Nice fishes. The Marginatus looks Wicked


----------



## salvo85 (Jul 25, 2010)

very nice pic and fantastic serra


----------



## caribemob (Jan 14, 2008)

your Marginatus is just ridiculous bro , Good job with him


----------



## TheCableGuy (Feb 22, 2005)

Da said:


> Hey Trev,
> No objections to Stone Temple Pilots?!!....


Non whatsoever, STP is a lot better then Pat Benatar


----------



## Uno (Feb 6, 2010)

i like


----------



## Moondemon (Dec 9, 2006)

Nice pictures Trevor !!! 
I can't wait to see that marginatus again... he looks badass !!


----------



## TheCableGuy (Feb 22, 2005)

Moondemon said:


> Nice pictures Trevor !!!
> *I can't wait to see that marginatus again*... he looks badass !!

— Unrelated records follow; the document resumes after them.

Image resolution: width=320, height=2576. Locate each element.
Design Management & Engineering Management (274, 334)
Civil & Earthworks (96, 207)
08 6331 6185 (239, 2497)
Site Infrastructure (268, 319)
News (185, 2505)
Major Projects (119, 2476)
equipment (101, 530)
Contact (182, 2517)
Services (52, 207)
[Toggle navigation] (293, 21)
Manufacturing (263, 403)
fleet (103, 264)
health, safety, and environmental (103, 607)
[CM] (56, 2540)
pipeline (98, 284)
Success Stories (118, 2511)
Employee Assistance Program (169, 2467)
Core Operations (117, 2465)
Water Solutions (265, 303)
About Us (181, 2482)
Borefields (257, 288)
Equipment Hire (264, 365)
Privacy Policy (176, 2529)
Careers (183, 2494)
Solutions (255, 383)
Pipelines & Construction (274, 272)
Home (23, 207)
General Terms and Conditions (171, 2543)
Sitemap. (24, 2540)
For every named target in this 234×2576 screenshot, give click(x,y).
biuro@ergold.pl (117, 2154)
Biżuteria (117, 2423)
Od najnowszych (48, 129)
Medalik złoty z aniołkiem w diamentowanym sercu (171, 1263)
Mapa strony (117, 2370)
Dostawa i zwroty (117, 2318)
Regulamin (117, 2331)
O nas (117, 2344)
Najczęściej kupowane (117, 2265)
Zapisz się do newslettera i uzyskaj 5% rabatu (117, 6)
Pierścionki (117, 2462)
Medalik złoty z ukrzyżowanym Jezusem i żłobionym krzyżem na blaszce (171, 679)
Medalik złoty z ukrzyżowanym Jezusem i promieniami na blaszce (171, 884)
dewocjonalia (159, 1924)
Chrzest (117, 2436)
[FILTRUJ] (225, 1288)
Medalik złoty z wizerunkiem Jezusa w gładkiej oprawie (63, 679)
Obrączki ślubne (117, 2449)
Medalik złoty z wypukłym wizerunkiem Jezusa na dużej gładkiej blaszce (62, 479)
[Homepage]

Then get your ass in Blainville already!!!!


----------



## DUMP TRUCK (Sep 8, 2010)

primetime3wise said:


> very nice
> 
> 
> 
> ...


ya oont me 2


----------



## e46markus (Dec 9, 2010)

Nice camera skills, both fish look great!


----------



## Lifer374 (Dec 5, 2003)

Somehow I missed this thread.

Just a fabulous Marginatus Cableguy. Those pictures sealed the deal...some day I'm going to have to keep one.


----------



## TheCableGuy (Feb 22, 2005)

Thanks Lifer


----------



## -AmA- (May 14, 2011)

The Marginatus is great , new pics plz


----------



## MFNRyan (Mar 27, 2011)

I wish I could catch some fish pictures like these. I have been trying like hell to get decent pictures. Mine all come out plain and blah.. I want to enter one in the POTM an your fish yawning would have won I'm sure!!


----------